Word and item position data:

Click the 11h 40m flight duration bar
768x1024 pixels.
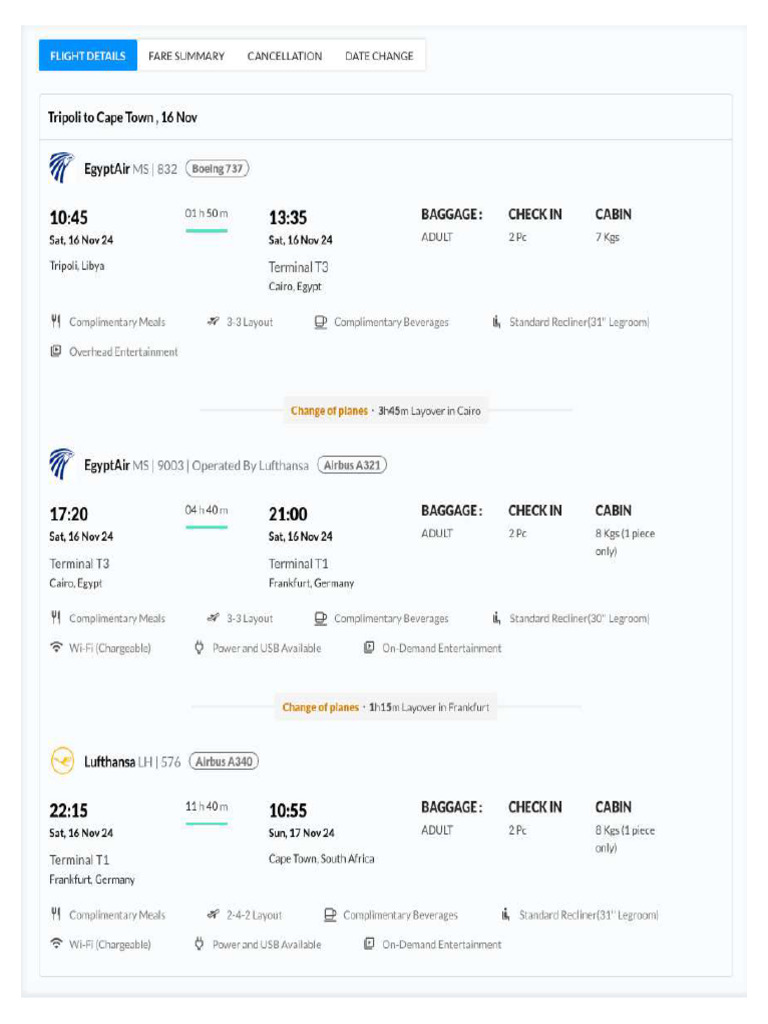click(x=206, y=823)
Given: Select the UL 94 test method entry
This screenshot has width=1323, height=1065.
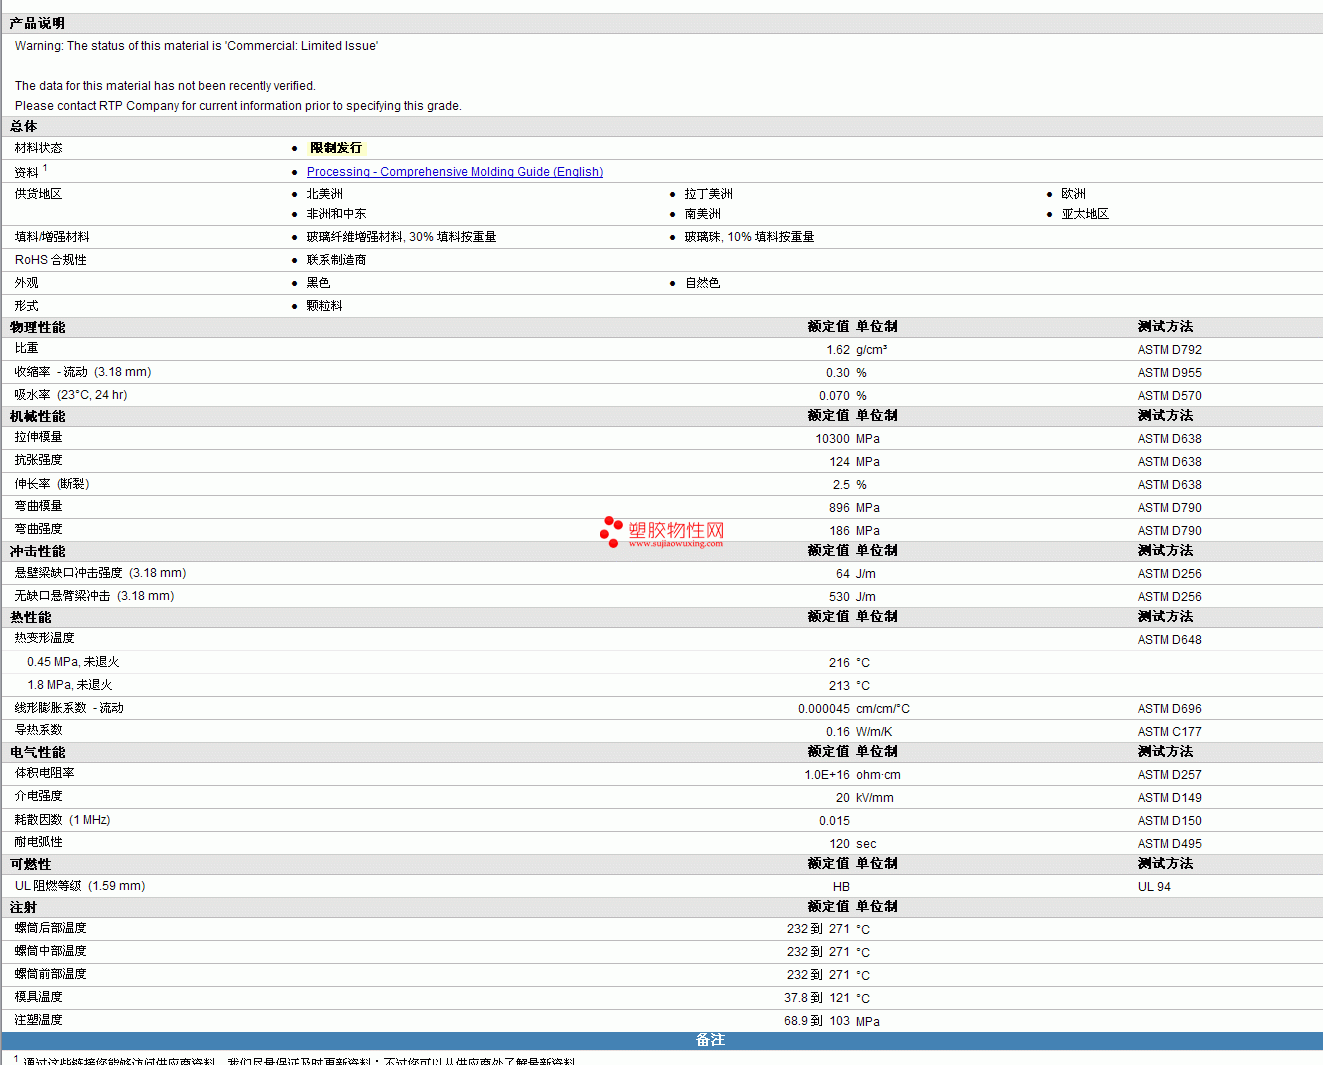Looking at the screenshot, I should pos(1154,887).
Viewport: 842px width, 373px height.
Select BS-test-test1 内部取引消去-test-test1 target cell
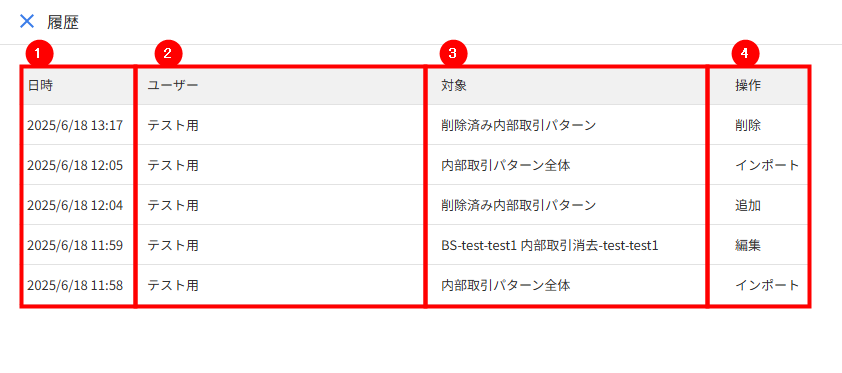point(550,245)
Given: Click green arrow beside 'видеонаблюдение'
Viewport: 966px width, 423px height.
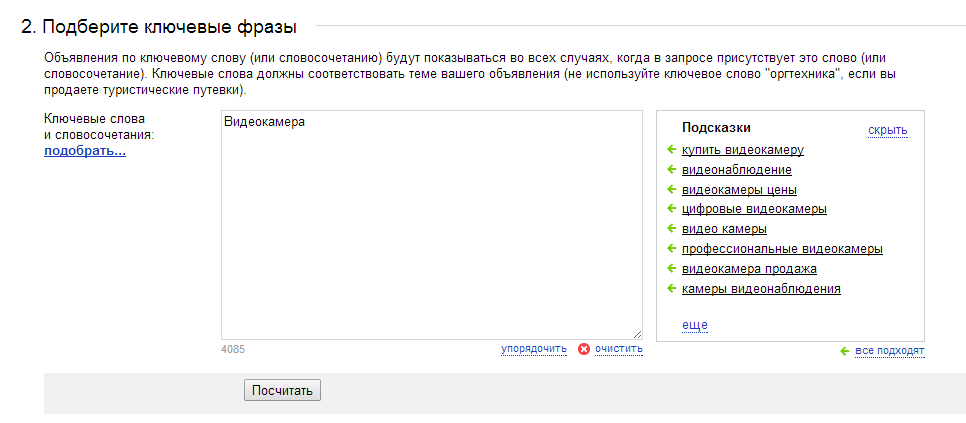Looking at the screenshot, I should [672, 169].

WORK INSTRUCTIONS.
Turn the material above into a JSON list of strings, one string per line, with blank lines skipped. Leave the pictures out.

SOLUTION TO THIS TASK.
[
  "Click the 11h 40m flight duration bar",
  "768x1024 pixels.",
  "click(x=206, y=823)",
  "Given: Select the UL 94 test method entry",
  "This screenshot has width=1323, height=1065.",
  "Looking at the screenshot, I should pos(1154,887).",
  "Viewport: 842px width, 373px height.",
  "Select BS-test-test1 内部取引消去-test-test1 target cell",
  "point(550,245)",
  "Given: Click green arrow beside 'видеонаблюдение'",
  "Viewport: 966px width, 423px height.",
  "Looking at the screenshot, I should [672, 169]."
]